JeremyRichards / Shutterstock.com

Pero la verdadera inspiración fue la historia del escocés Alexander Selkirk, quien naufragó en 1705 en una isla que hoy lleva su nombre y que también forma parte del archipiélago Juan Fernández, junto con el islote Santa Clara y otras islas menores. Sin embargo, la que tiene mayor fama es la de Robinson Crusoe por el reconocimiento de la novela literaria cuyo tema es inagotable. Tanto que este mismo año, tres siglos después de su publicación, se estrenará una película de animación sobre el náufrago más famoso de todos los tiempos, historia que ya fue llevada al cine por Luis Buñuel en 1954 y otra protagonizada por Pierce Brosnan en 1997.

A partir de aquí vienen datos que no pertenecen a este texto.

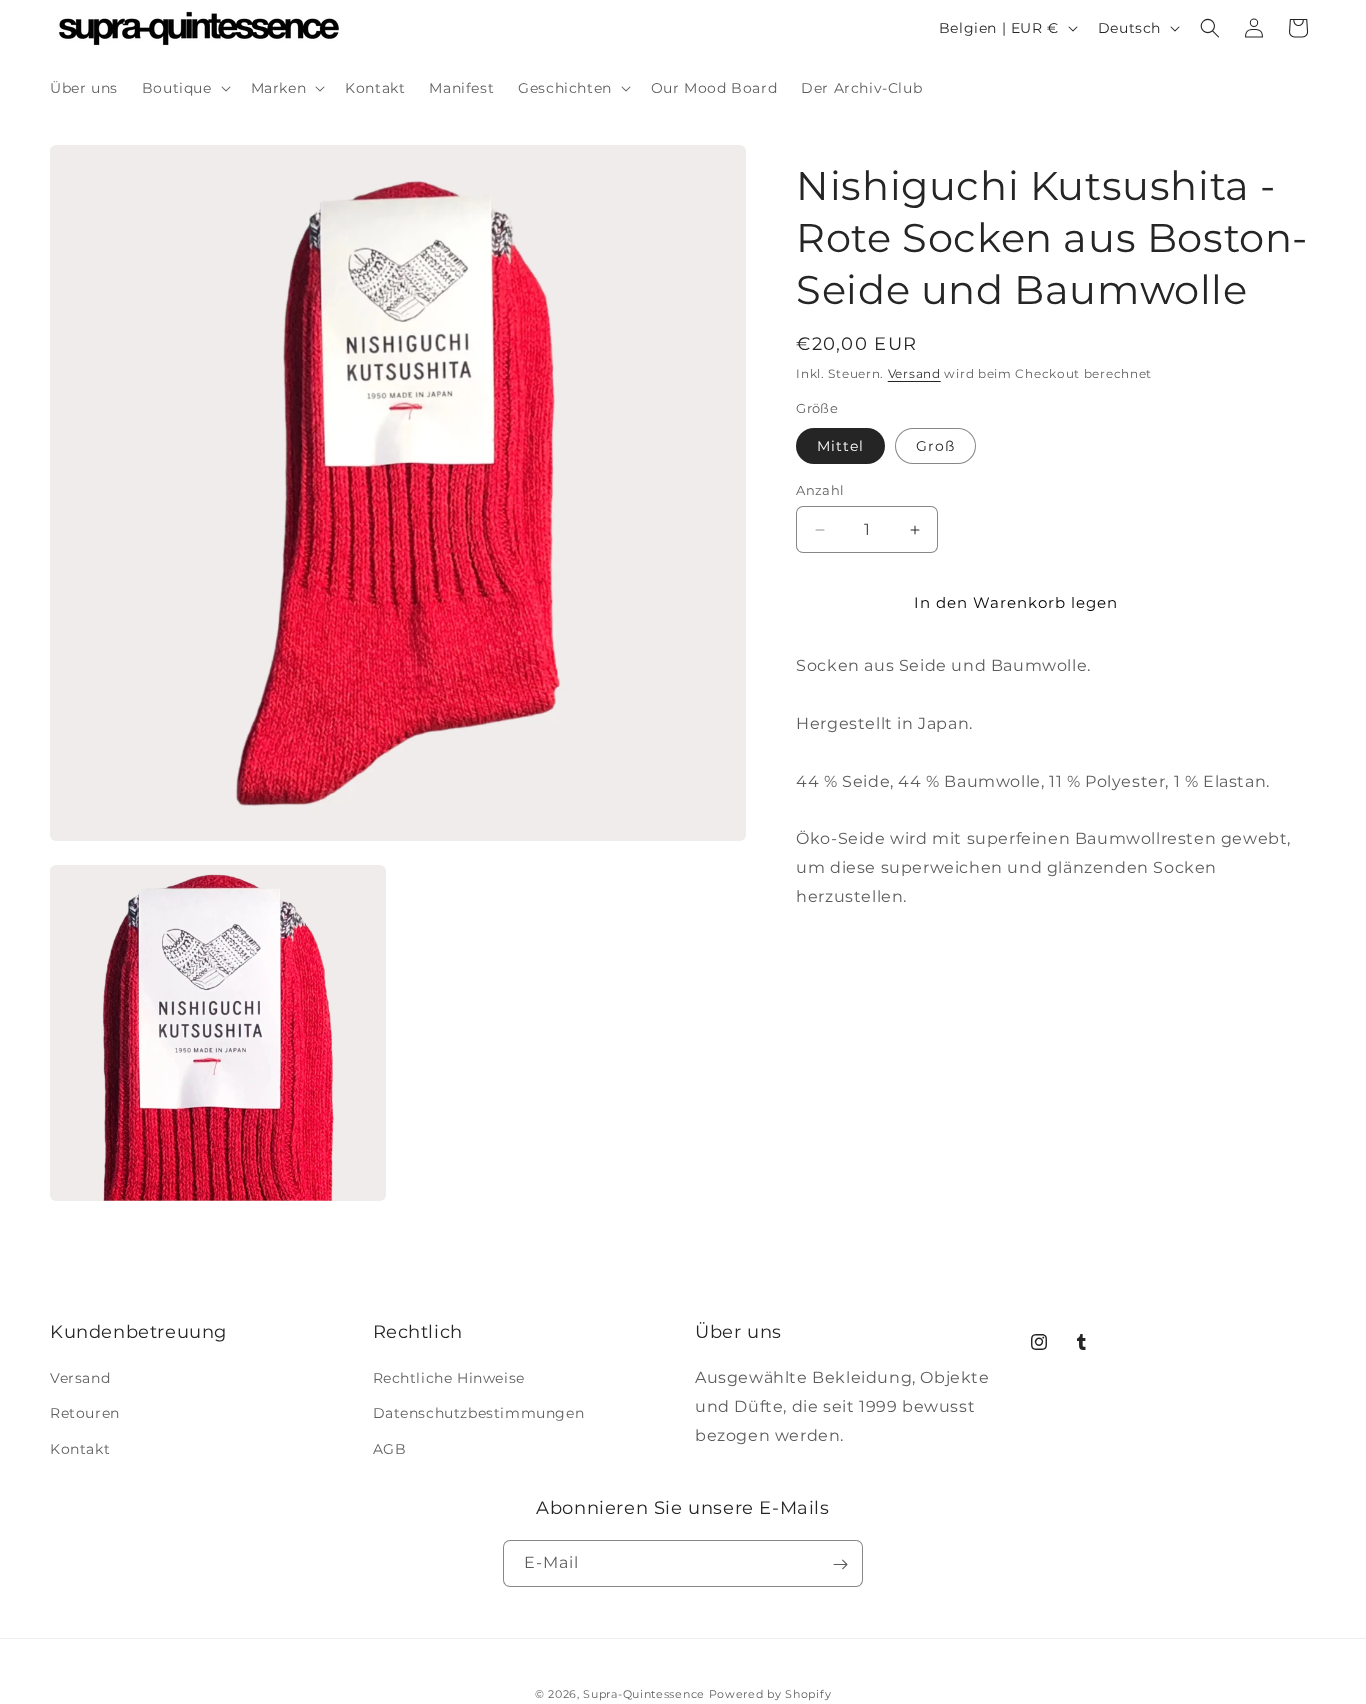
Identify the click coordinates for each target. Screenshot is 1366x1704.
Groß (935, 446)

Manjar del mar a un tiro de red

Qué más quisiera Tom Hanks en su película ‘Náufrago’ (2000) que haberse topado con la mayor delicia que ofrece esta isla: sus langostas. No sólo no habría adelgazado tanto, sino que a su balón en vez de Wilson lo habría llamado Juan Fernández, precisamente el nombre que reciben estos crustáceos (‘Janus frotalis’). Viven en los fondos rocosos, entre los dos y los casi 300 metros de profundidad y son un manjar que degustarás durante tu estancia, así como si tienes la oportunidad de salir a faenar con un pescador local, conseguirlas tu mismo y prepararlas sin salir del bote en alta mar o en cualquier restaurante de la zona. No son unas langostas cualquiera, están solicitadas por buena parte del planeta en sus mercados y restaurantes. Su pesca, venta y explotación es la base de la economía de la isla.

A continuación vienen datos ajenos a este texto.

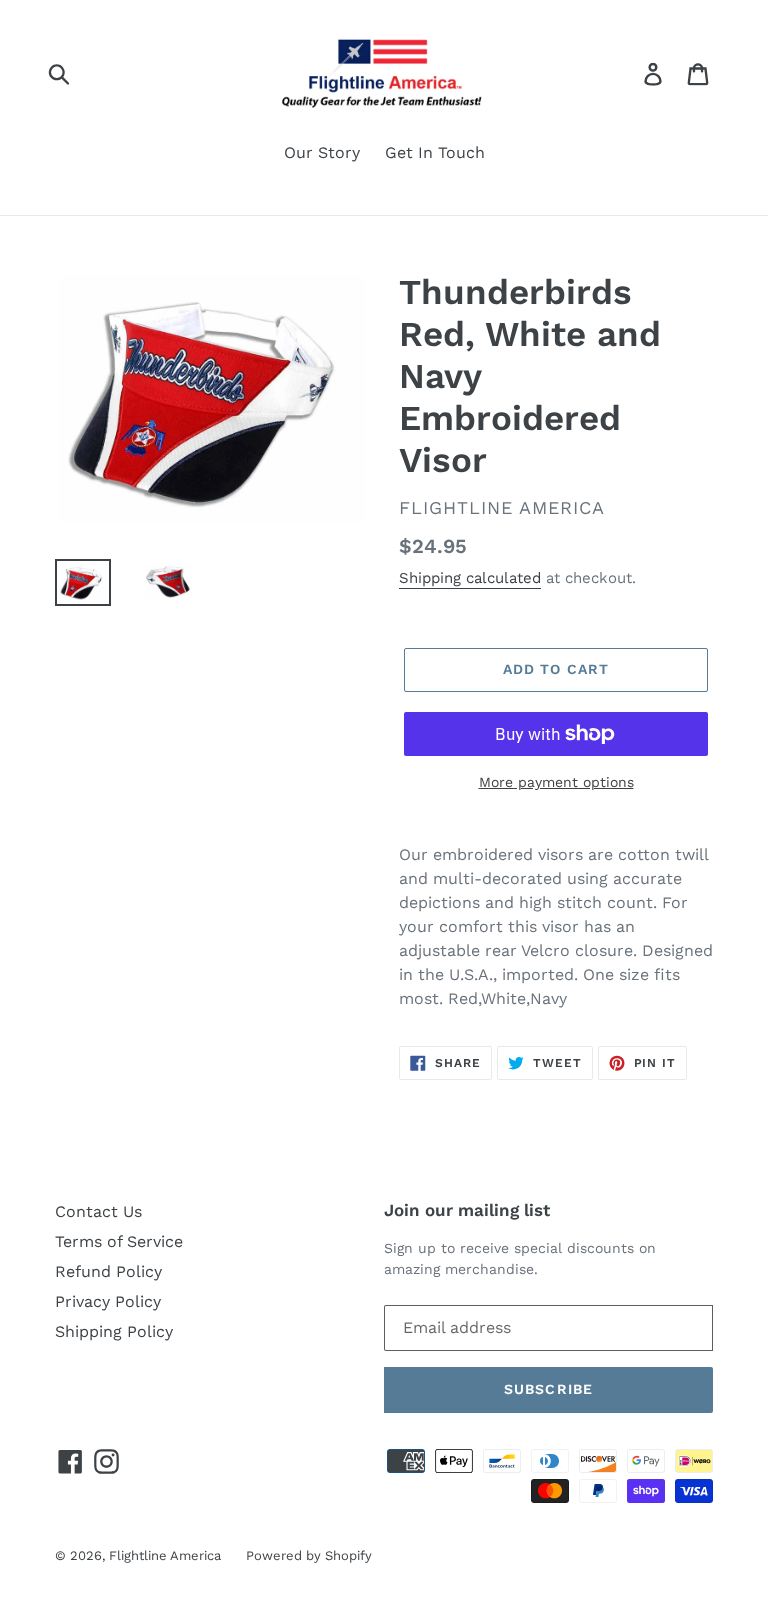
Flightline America (165, 1555)
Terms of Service (119, 1241)
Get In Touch (435, 152)
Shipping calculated (470, 578)
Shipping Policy (114, 1331)
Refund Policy (108, 1271)
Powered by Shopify (309, 1555)
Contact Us (98, 1211)
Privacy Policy (108, 1301)
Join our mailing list (467, 1210)
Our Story (322, 152)
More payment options (556, 782)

Langostas de Juan Fernández / Germán Recabarren Bordones
Langostas de Juan Fernández / Germán Recabarren Bordones

Especies endémicas vigiladas con lupa

Ni mapas, ni baúles enterrados con monedas de oro. El mayor tesoro de esta isla de cuento son sus especies, muchas de ellas en peligro de extinción como el pájaro picaflor rojo, el lobo marino y algunas especies de col y helechos. Todas protegidas por riesgo de desaparición y estudiadas por la comunidad científica internacional. Es por eso que el área de Juan Fernández forma parte de uno de los parques naturales chilenos declarados por la UNESCO Reserva de la biosfera. Aquí se mira pero no se toca.